Neuromuscular and balance-based training programs have been shown to reduce lower extremity injury risk by improving biomechanical and sensorimotor control. However, randomized controlled trials examining the effects of short-term interventions on landing mechanics (LESS-RT) and related sensorimotor outcomes in national-level female wrestlers are limited. This parallel-group randomized controlled trial was conducted in a supervised training environment integrated with regular wrestling practice. Twenty-two female wrestlers were randomly assigned to an intervention group (n = 11) or a control group (n = 11). The intervention consisted of a 4-week neuromuscular balance-based training program. Landing mechanics were assessed using LESS-RT. Secondary outcomes included knee proprioception via joint position reproduction, force sense error using a Pressure Biofeedback Unit, static balance (Single-Leg Stance Test), and functional performance (Single-Leg Hop Test Battery).
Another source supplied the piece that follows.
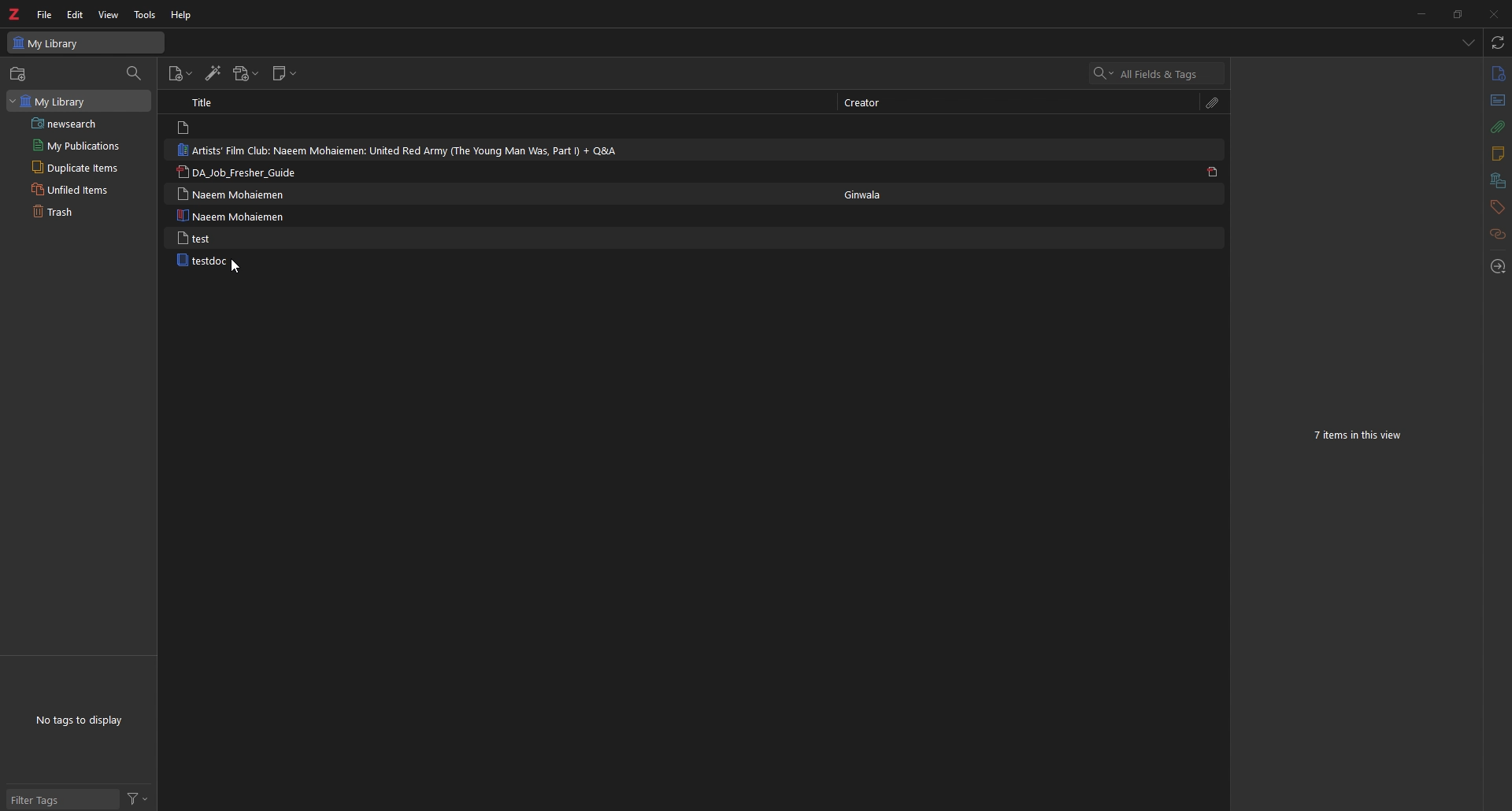  Describe the element at coordinates (868, 103) in the screenshot. I see `Creator` at that location.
The intervention group demonstrated significant improvements in landing mechanics, with LESS-RT decreasing from 13.54 ± 1.29 to 9.18 ± 0.98 (p < < 0.001). Improvements were also observed in knee proprioception, static balance, and single-leg functional performance. Between-group comparisons favoured the intervention group across all outcome measures. A short-term neuromuscular balance training program leads to meaningful improvements in landing mechanics and associated sensorimotor functions, suggesting potential for reducing knee injury risk in female wrestlers. ClinicalTrials.gov, NCT07504666, registered on March 18, 2026.